━━━━━ DATASET RECORDS ━━━━━

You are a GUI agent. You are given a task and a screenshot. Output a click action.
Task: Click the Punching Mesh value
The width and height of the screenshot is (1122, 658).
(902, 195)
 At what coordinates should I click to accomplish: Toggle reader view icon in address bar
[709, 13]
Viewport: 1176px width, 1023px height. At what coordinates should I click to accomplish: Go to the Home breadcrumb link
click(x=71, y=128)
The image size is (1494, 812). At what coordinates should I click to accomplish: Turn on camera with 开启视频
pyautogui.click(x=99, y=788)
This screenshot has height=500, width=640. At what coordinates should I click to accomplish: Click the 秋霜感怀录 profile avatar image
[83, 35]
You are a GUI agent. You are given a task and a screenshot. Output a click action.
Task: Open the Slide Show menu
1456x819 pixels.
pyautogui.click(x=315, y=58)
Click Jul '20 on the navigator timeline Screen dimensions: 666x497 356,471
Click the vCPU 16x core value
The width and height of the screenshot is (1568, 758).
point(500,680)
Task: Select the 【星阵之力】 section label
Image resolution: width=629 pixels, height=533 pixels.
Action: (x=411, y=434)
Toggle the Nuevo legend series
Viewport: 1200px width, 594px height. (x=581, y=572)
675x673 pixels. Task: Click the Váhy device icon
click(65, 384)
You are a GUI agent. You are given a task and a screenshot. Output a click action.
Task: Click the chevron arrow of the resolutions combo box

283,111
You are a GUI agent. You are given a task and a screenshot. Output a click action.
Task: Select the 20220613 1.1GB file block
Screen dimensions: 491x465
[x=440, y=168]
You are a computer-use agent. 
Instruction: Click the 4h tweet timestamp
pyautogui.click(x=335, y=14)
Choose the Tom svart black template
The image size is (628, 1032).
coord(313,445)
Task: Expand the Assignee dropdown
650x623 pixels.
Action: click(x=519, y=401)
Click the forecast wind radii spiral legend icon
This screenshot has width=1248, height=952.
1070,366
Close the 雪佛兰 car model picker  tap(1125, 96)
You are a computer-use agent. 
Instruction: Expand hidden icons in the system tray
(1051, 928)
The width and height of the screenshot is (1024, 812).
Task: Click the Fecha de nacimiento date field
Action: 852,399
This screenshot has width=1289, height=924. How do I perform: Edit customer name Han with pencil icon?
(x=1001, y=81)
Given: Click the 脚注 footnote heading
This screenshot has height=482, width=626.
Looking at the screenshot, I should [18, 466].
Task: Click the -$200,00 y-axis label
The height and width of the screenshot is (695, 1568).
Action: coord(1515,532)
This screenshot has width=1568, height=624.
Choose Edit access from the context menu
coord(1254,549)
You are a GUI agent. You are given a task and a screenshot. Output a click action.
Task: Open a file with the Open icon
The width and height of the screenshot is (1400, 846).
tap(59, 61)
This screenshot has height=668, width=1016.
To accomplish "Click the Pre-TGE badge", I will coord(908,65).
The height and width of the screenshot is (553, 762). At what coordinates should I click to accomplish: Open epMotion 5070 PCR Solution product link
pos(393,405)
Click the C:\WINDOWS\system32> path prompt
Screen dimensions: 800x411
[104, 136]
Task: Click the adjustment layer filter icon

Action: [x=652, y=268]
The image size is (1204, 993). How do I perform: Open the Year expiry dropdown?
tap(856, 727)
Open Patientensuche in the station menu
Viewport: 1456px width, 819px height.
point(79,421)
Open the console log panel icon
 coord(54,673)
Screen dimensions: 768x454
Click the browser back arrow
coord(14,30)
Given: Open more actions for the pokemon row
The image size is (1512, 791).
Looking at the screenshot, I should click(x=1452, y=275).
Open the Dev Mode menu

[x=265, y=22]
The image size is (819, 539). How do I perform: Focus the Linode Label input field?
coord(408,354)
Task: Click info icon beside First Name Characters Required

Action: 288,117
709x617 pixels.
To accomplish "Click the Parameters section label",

━━━━━

(REQUIREMENT)
List the entries above as numbered lines, skipping blank ones, from the line with "Task: Click the -$200,00 y-axis label" to the line with "coord(1254,549)".

(WRITTEN ANSWER)
1. Task: Click the -$200,00 y-axis label
2. The height and width of the screenshot is (695, 1568).
3. Action: coord(1515,532)
4. This screenshot has width=1568, height=624.
5. Choose Edit access from the context menu
6. coord(1254,549)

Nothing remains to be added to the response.